L’album, pur partendo da un bizzarro ed estraniante concept alieno ( a dire il vero non facile da digerire), sembra voler perpetrare un’allegoria del mondo quotidiano, attraverso la ridefinizione di quadri concettuali apparentemente slegati dal reale. Infatti, il disco si presenta con coraggio, partendo da quello che a mio avviso appare l’unico passo falso: la cover art. Proprio la copertina del vincente full lenght ( ma ormai abbiamo imparato che la Go Down Recors difficilmente sbaglia nel scegliere i propri artisti) rappresenta l’anello debole, a causa della sua anima fuorviante ed i suoi contorni mal definiti, proprio come accade per il booklet, alquanto approssimativo e retrò, inabile a rende merito ad un debut di caratura. Non ci sono dubbi infatti nel considerare questoPlanning great Adventure, come uno tra i migliori dischi di questo dicembre 2013. Un rock puro che viaggia tra southern, heavy e blues in maniera diretta e pulita.
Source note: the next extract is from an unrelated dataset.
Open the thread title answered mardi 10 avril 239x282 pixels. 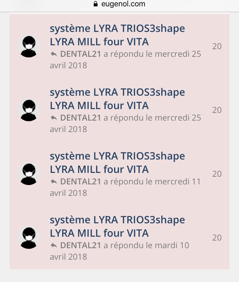click(117, 226)
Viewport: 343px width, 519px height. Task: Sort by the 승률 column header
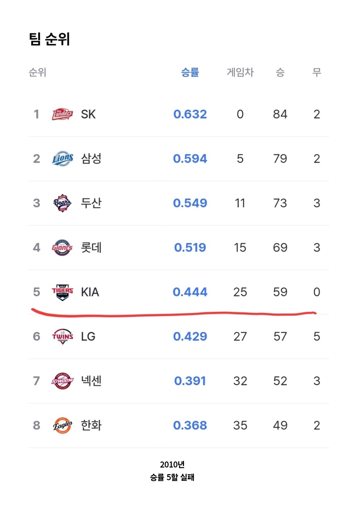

Le melodie, quasi sempre centrate, emanano l’energia dei Foo Fighters e l’ispirazione creativa dei Soundgarden, proprio come dimostra l’incipit Elbowstrikemofos che, pur mancando del giusto groove, deforma le idee mature di Cosmic pleasure, in cui spezie space si uniscono a sentori Stone temple pilots. Un puro hard rock che, tra guitar solo e partiture lineari, rimanda agli anni ’90, trascinandoci verso l’ottimo attacco rock’n’blues di Stoneman , pronta a rivisitare il peso stoner attraverso il featuring di E1Ten, bravo nel vitalizzare la bella Waiting for the sun.

Il viaggio prosegue senza soluzione di continuità con le pelli in Mommalscookingchips, coraggiosa traccia derivata da sensazione sopra le righe, ridisegnate attraverso concetti legati al roots rock e a stranite forme cow. Se poi con Monster si arriva a percepire un sapore ’80, a sorprendere realmente è l’entrata acustica di TokioTown, una sorta di ballad in grunge style che si abbandona a vie differenziate tra stop and go e corde stoppate.
Non mancano infine curiosi rimandi al mondo di Zack Wylde (U.F.O.), nè forme di oscura psichedelica (Winter Night), calmierate dalle strutture easy di We’re not alone.

Insomma un disco tanto semplice e diretto quanto bello e convincente.